● **TASK OBJECTIVE**:
Rewrite the stretch from the line containing "coordinates (237, 75)." through the line containing "Looking at the image, I should click on (708, 378)." as a Markdown table with the columns Row and Line, leaving out blank lines.

╭─ DATA FOR THIS TASK

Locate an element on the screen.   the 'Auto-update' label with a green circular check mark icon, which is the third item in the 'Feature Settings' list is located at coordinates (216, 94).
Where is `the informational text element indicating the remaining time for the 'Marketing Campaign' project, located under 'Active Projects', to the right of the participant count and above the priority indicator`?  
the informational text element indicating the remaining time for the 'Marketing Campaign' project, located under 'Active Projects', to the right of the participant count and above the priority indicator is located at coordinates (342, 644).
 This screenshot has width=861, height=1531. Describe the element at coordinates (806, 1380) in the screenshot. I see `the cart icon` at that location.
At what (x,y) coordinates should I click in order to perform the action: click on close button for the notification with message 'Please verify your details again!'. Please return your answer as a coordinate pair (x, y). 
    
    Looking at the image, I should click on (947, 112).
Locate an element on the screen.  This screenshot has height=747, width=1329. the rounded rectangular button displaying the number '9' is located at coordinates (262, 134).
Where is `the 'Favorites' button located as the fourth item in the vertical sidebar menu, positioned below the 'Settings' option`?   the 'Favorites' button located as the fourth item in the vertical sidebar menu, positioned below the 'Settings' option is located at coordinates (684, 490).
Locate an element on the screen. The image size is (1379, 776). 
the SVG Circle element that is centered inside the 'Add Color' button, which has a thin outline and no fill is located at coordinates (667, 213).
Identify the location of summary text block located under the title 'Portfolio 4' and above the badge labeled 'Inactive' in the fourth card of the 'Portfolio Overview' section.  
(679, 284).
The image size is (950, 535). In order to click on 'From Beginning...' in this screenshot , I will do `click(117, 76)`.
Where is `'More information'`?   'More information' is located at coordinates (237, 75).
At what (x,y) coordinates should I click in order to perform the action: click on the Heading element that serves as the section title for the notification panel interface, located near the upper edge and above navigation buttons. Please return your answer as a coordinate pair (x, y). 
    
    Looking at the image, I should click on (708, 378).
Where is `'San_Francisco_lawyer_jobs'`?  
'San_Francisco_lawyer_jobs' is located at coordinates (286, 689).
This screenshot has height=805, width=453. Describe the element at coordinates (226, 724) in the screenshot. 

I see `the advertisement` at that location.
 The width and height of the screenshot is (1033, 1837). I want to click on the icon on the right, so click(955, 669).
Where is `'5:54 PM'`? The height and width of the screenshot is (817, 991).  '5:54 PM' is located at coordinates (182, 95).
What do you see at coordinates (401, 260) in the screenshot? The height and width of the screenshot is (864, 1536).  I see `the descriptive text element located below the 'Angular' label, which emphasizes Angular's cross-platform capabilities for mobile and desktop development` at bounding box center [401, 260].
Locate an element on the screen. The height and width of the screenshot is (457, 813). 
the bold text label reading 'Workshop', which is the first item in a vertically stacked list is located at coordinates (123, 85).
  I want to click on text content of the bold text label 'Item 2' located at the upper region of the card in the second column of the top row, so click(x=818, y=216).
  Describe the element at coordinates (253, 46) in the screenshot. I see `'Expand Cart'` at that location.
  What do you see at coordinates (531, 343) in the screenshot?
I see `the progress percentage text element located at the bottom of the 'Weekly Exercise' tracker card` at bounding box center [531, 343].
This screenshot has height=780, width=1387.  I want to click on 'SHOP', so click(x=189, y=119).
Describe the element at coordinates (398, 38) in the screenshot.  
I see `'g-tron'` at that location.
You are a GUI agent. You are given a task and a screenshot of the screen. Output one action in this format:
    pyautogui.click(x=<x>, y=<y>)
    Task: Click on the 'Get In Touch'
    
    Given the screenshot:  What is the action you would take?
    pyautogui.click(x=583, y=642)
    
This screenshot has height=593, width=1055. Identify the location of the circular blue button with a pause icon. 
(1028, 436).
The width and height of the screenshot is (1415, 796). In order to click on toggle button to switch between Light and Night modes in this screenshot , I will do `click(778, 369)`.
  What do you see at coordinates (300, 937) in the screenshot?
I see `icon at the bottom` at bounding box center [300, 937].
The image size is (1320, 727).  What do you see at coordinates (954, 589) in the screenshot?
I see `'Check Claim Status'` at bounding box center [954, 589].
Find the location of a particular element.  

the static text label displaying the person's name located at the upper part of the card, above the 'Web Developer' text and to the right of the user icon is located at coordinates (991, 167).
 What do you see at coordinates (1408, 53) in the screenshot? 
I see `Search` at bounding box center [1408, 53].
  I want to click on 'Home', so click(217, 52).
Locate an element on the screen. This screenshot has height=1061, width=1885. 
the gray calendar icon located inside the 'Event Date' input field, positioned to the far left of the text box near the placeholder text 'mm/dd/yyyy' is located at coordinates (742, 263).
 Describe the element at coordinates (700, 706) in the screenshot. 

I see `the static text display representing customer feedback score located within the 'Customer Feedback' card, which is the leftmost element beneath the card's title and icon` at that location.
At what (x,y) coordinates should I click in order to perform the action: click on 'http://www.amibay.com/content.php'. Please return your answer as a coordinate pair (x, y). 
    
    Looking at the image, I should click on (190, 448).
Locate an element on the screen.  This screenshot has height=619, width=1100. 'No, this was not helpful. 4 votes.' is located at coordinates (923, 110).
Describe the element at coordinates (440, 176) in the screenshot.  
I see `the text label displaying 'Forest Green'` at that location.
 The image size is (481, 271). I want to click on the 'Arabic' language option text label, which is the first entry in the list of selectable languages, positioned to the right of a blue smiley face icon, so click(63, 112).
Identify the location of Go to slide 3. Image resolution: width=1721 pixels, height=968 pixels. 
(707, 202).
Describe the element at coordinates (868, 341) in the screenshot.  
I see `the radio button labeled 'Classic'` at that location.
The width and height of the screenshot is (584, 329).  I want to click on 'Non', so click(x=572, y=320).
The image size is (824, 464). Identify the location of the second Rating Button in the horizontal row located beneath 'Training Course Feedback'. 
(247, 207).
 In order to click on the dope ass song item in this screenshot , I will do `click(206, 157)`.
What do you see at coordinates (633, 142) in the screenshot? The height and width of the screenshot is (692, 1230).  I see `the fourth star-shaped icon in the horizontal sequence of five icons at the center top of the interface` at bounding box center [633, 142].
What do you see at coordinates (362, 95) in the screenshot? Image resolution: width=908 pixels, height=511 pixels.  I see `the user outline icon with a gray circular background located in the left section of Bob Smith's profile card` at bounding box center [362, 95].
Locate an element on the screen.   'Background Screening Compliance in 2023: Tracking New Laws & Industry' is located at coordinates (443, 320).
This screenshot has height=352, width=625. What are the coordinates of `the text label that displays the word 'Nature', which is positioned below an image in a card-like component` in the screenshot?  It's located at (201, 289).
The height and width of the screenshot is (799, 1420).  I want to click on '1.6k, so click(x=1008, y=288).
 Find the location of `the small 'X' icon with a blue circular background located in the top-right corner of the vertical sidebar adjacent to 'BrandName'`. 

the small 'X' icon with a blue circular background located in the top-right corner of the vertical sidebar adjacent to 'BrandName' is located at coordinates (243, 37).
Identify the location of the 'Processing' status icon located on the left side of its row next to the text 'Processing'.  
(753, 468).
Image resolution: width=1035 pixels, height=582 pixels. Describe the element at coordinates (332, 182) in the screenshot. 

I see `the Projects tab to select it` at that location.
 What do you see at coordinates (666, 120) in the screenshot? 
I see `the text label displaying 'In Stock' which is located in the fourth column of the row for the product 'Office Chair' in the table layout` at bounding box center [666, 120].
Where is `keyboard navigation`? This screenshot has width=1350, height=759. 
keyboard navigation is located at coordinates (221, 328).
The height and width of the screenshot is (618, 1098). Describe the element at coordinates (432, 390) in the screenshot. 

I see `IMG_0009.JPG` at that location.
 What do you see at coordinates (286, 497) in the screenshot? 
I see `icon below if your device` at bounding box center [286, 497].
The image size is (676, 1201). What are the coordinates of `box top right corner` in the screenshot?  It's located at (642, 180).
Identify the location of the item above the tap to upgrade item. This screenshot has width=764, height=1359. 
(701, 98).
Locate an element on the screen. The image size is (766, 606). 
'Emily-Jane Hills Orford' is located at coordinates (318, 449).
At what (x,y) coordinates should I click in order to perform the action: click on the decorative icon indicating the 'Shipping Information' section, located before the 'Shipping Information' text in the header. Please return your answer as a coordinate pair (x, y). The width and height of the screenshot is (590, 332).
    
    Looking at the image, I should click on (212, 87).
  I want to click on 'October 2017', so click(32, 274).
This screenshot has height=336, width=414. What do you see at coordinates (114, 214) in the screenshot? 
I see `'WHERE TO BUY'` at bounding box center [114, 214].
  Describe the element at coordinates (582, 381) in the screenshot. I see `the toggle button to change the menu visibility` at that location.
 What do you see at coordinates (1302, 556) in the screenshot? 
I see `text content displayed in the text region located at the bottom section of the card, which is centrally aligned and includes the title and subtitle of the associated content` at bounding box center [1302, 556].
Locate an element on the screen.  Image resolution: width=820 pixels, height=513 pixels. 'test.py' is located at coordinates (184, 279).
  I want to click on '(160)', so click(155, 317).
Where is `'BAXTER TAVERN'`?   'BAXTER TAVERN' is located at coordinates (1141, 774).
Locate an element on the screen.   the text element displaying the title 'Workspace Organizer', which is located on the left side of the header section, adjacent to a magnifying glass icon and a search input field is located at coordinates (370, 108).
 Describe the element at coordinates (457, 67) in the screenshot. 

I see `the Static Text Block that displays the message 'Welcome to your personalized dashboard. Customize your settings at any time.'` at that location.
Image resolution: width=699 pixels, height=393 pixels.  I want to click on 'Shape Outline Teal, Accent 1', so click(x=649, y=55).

╰─

● **WORKED ANSWER**:
| Row | Line |
|---|---|
| 1 | Where is `'More information'`?   'More information' is located at coordinates (237, 75). |
| 2 | At what (x,y) coordinates should I click in order to perform the action: click on the Heading element that serves as the section title for the notification panel interface, located near the upper edge and above navigation buttons. Please return your answer as a coordinate pair (x, y).  |
| 3 |     Looking at the image, I should click on (708, 378). |